Yesterday the People’s Daily reported that there had been an explosion in Aksu in southwest Xinjiang. Seven people were killed and 14 injured when a Uighur man drove a three-wheeled vehicle into a crowd and detonated explosives. This is the first major act of violence in the region since the Urumqi riots in July 2009, which led to more than 200 deaths. Security in Xinjiang has been tight ever since, with greater numbers of troops and police on the streets of most major cities in the region, increased video surveillance, a total internet blockage that was only lifted in May, and a succession of arrests of people accused of fostering ‘separatism’. A government spokesperson said that the explosion was definitely ‘an intentional act because the suspect was carrying explosive devices’. She said the case was being treated as a criminal investigation but it was too early to say whether it was an act of terrorism. There has as yet been no suggestion that this recent explosion is in any way connected with the arrests of six suspected bombmakers in Aksu last September.

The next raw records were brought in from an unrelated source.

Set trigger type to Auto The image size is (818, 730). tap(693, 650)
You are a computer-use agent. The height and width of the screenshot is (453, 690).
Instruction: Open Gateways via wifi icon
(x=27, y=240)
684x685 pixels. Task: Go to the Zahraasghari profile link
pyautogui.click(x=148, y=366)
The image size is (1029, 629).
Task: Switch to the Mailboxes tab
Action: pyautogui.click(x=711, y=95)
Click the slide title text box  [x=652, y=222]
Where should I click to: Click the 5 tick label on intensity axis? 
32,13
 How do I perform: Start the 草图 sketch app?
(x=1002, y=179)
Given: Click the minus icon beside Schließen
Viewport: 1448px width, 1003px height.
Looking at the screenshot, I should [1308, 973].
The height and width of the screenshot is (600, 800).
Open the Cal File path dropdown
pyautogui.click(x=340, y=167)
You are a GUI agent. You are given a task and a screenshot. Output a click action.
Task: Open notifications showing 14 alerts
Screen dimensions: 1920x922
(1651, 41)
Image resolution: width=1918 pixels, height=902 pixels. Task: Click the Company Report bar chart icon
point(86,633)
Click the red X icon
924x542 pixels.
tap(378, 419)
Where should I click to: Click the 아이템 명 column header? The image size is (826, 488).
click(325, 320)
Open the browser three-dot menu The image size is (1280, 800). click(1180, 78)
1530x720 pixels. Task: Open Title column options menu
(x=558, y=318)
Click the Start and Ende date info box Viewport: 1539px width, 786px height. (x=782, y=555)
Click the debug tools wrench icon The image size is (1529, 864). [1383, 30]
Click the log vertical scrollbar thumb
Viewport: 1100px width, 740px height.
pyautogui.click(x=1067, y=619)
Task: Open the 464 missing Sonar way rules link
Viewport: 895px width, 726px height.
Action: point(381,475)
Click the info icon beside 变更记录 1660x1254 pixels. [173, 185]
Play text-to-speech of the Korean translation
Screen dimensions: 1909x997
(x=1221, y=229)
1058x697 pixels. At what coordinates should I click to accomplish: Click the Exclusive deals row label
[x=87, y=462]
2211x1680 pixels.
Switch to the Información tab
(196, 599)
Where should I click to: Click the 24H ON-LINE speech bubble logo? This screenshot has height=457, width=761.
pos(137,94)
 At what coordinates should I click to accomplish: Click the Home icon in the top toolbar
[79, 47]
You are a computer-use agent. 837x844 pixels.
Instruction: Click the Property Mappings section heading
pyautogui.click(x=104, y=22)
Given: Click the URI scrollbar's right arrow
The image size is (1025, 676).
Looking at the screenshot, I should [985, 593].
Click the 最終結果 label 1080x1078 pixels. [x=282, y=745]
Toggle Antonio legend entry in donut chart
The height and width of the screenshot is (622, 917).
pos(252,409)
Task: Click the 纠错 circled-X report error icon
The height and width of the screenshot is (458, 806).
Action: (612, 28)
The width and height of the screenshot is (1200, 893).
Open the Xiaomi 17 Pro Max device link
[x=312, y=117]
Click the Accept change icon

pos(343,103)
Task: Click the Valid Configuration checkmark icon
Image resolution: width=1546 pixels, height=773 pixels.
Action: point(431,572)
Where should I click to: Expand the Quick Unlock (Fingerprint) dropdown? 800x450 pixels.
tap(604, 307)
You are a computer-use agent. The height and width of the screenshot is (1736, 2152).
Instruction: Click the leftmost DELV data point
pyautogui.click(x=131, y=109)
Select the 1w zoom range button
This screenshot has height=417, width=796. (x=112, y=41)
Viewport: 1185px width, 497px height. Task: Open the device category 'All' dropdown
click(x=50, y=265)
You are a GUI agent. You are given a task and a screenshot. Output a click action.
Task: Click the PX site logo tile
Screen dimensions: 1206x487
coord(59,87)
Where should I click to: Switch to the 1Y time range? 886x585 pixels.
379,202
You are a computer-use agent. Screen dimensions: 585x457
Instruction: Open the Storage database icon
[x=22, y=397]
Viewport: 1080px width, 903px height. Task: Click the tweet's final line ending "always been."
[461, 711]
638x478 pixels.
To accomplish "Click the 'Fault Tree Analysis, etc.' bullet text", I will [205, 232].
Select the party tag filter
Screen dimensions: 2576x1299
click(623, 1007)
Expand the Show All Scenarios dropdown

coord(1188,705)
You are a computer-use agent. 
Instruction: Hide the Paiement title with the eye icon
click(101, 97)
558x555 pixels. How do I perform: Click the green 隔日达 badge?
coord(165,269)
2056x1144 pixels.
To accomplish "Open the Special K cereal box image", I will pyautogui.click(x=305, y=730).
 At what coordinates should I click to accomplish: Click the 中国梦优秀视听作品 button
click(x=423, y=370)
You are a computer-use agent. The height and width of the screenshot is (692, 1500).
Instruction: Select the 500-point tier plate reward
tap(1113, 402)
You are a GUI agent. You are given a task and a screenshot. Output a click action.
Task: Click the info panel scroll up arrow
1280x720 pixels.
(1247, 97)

However, it may be significant that the Uighur victims were ‘working with local security officers to patrol the streets and report crimes’, according to an unnamed police official. Since the Urumqi riots there has been a strong drive to recruit Uighurs into the security forces, with the result that there are now increased numbers of Uighur police on the streets of Urumqi and other cities. This may look like a more sensitive approach to policing, but it has led some Uighurs to accuse the government of trying to divide them. Though the targets of the Aksu explosion appear to have been civilians, relations between Han and Uighur have worsened so much since last July that any collaboration with the authorities may now be interpreted as an act of betrayal.